A gentleman flying to Spain, who also had traveled with his suitcase as carry-on coming over the Atlantic, was forced to check his bag and when he returned with a camera around his neck and a hanging passport pouch, in addition to his knapsack, was told that he couldn't have two personal items. As soon as I began taking names and snapping pictures, the enforcer called over security. "Are you traveling today?" he asked me. "Yes, my husband is checking a bag." He asked a friend of the man headed to Spain, who was challenging the agent, to leave the terminal if he wasn't traveling. "I can be inside if I want," he said. "No," security threatened. "You must step outside." Why? Because he was pointing out Delta's bag scam to other passengers?

When we finally did pass through security and got to the gate, we found ourselves surrounded by passengers with bags much larger than those we had checked. They had come through a different entrance. I have been reading Margaret Atwood's wonderful meditation on debt, Payback: Debt and the Shadow Side of Wealth. One of her central tenets is that a system of debt and credit rely on "our sense of fairness." She notes that even in chimpanzee societies, fair play must exist.

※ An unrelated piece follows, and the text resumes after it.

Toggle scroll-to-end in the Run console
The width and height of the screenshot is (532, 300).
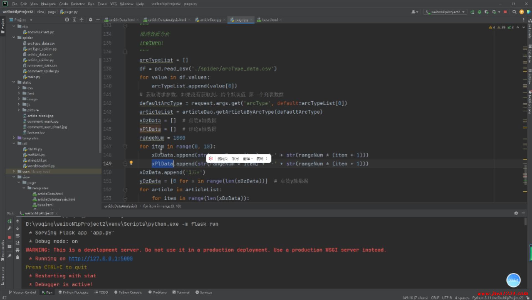point(17,243)
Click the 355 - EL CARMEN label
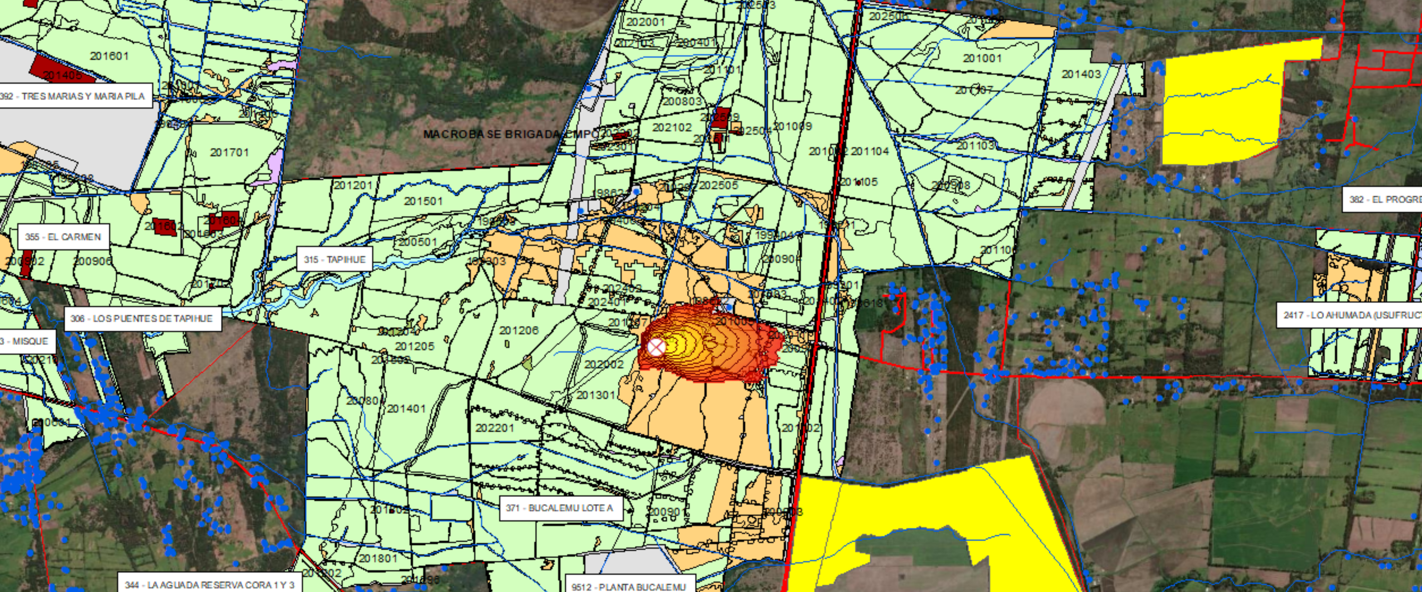 tap(63, 237)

I may have felt that the security guy stifling free speech was an anti-democratic gesture, but at a more basic, animal level, I was outraged at the unfairness of rules applying to me but not to others. As Atwood remarks, "If fairness is completely lacking, the members of the chimpanzee group will rebel; at the very least, they're unlikely to join in a group hunt next time." That's how we are hard-wired, but my saga wasn't over.

After we collected our bags in Salt Lake, we arrived at the Hertz car rental desk to be told that our pre-paid reservation wouldn't be honored. "We're out of cars," the manager told us. But we had a confirmation number, even a voucher, showing that we had paid in full for a four-wheel drive. "We don't have any cars," the manager repeated, and then motioned to the man behind us in line, who was holding his Hertz Gold card. He looked at his confirmation number and handed the man a pair of car keys. "Hey," a man down the desk from us shouted. "You said that you had no more cars. I paid in July." Yes, I thought, but your money is not quite as golden as that man's. Cajoling and complaining led to another set of car keys materializing for us, but then the manager pulled out a 'Closed' sign. Dozens of people in line -- and more still arriving on flights -- had no cars, not even anyone to complain to. Did Hertz or Delta management care that they are actively discouraging travel just as the industry is facing its steepest predicted decline in a decade? They don't seem to.

I have spent more than a decade trying to inspire people to travel the world, and now I cannot blame many for just wanting to stay home.